The ruling is a blow to the reputation of South Africa’s state prosecutors, coming after a lengthy and costly battle to extradite Dewani from Britain after the murder in November 2010.

Dewani’s lawyers applied for his discharge at the end of the state’s case, arguing that the evidence against him was so weak he should be acquitted.

Traverso agreed, delivering a scathing assessment of key state witnesses.

She said evidence given by taxi driver Zola Tonga that implicated Dewani in a murder plot was “highly improbable,” while another prosecution witness was described as a “self-confessed liar”.

Tongo and one of the hijackers — both serving long jail terms for the murder — testified that Dewani hired them for 15,000 rand ($1,300) to kill his new wife.
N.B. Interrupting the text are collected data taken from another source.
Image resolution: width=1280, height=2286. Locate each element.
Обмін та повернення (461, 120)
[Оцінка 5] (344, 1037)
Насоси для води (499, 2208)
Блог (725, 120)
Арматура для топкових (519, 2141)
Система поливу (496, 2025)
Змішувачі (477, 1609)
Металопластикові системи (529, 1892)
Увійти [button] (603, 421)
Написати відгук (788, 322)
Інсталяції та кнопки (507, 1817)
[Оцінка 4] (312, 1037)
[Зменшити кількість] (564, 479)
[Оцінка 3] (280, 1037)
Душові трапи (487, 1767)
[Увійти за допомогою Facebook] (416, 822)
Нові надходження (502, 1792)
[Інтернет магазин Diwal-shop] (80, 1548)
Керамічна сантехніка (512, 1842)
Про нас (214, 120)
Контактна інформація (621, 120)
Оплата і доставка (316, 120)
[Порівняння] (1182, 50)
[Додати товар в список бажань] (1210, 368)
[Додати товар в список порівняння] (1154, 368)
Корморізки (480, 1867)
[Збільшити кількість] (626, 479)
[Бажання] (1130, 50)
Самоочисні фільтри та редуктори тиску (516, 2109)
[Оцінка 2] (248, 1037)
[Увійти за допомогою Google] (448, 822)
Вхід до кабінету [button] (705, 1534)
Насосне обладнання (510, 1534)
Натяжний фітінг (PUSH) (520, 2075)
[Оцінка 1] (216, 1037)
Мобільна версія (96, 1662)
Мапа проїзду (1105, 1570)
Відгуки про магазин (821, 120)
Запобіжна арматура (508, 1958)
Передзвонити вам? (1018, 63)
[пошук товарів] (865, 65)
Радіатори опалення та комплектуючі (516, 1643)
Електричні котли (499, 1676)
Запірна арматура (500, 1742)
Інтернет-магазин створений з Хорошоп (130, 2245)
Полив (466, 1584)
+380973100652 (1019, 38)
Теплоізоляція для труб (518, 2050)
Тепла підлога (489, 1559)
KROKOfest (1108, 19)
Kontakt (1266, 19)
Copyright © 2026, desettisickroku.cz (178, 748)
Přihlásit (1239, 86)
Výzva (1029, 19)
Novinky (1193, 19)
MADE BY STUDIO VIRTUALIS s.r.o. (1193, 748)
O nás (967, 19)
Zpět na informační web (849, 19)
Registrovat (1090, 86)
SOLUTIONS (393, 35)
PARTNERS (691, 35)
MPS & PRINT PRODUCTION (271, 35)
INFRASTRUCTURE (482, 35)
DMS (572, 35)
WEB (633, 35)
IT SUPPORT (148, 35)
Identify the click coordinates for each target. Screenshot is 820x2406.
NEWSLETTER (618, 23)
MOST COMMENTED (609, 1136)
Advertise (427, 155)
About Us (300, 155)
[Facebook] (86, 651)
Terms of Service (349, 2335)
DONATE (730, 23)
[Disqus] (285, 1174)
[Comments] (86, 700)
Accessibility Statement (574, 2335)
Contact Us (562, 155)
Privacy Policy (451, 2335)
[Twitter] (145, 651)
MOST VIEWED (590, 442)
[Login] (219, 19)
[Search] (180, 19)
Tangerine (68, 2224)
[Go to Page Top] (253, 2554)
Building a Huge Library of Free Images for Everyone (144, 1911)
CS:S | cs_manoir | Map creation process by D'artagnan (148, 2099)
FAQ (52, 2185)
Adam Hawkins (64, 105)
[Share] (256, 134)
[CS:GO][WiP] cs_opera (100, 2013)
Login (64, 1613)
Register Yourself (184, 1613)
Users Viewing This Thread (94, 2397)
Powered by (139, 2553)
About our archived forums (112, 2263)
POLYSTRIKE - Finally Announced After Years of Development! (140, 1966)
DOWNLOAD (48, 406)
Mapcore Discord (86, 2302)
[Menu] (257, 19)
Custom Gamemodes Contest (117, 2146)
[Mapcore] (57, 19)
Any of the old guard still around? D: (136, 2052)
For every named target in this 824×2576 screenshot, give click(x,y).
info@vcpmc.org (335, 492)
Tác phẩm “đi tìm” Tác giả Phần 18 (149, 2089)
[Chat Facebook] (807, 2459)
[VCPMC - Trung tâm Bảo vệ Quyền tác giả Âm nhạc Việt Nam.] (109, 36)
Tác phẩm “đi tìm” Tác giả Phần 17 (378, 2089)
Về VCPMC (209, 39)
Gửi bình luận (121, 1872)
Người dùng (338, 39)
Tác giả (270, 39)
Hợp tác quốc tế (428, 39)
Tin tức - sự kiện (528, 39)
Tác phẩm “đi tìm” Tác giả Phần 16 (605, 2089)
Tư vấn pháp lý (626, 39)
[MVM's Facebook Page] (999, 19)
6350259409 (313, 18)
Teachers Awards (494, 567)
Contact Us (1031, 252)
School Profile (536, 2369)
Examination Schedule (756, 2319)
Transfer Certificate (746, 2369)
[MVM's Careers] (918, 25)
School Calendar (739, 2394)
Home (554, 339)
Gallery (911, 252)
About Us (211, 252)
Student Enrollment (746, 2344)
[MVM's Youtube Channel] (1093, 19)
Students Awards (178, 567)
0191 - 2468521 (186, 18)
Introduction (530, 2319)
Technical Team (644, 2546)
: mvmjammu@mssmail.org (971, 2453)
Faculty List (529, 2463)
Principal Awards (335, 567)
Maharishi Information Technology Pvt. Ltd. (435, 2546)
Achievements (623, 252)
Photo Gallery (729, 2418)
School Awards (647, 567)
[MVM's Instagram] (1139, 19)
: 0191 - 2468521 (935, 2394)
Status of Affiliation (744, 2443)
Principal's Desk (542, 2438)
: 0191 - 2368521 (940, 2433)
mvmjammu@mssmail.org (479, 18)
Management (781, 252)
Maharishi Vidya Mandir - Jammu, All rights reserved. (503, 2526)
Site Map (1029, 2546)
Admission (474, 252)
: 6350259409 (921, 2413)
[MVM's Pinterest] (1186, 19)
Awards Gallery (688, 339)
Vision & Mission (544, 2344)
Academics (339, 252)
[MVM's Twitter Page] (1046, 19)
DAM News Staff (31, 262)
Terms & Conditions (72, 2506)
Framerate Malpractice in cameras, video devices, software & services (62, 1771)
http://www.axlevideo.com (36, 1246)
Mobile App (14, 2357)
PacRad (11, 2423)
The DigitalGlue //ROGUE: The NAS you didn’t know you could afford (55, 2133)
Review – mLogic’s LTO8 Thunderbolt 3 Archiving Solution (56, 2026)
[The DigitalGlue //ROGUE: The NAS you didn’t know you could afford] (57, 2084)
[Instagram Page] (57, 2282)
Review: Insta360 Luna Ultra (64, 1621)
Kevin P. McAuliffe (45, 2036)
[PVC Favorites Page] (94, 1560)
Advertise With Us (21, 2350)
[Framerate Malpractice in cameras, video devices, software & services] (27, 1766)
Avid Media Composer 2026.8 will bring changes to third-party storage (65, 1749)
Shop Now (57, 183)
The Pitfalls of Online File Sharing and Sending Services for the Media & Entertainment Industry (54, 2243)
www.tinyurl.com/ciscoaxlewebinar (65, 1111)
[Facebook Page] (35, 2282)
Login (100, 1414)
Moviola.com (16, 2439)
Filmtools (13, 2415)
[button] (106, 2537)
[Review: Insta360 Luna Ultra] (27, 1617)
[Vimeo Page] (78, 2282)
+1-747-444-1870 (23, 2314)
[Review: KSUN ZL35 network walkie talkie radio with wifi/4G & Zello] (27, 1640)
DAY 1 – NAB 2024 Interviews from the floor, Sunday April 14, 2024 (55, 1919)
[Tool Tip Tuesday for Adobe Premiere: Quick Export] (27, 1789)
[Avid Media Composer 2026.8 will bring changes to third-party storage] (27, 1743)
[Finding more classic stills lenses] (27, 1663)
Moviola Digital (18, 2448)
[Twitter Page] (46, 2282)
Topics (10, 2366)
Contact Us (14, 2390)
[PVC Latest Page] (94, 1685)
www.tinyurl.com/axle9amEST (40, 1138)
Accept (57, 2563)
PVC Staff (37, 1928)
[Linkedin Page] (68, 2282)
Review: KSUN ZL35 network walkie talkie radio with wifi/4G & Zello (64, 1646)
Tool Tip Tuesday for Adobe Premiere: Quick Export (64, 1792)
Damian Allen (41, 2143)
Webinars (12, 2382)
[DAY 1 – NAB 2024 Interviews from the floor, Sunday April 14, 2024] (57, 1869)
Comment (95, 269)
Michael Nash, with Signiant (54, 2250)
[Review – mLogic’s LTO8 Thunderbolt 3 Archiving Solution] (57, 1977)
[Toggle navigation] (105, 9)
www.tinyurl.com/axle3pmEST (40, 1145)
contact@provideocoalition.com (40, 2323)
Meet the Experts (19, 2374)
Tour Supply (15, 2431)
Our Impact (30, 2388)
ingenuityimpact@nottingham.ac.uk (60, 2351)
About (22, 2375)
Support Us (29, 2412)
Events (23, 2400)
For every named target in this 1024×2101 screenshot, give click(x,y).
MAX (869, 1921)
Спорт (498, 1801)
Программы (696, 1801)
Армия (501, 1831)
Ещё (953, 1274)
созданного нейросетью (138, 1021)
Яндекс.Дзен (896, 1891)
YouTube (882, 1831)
The taxi driver and Dewani were freed before Anni was driven away and later killed.

Dewani’s lawyer Francois van Zyl argued that their evidence was full of contradictions and “cannot safely be relied upon”.

According to South Africa’s Criminal Procedure Act, an accused can be declared not guilty at the close of the prosecution case if the court feels there is insufficient evidence to show he or she committed the crime.

Dewani returned to Britain within days of the murder in November 2010 and fought a three-year legal battle to avoid being extradited to South Africa, claiming he had mental health problems, including depression and post-traumatic stress.

But he was sent back to South Africa in April, where he was found fit to stand trial and has been held at the Valkenberg psychiatric hospital for the duration of the trial.

He is now expected to leave South Africa as soon as possible.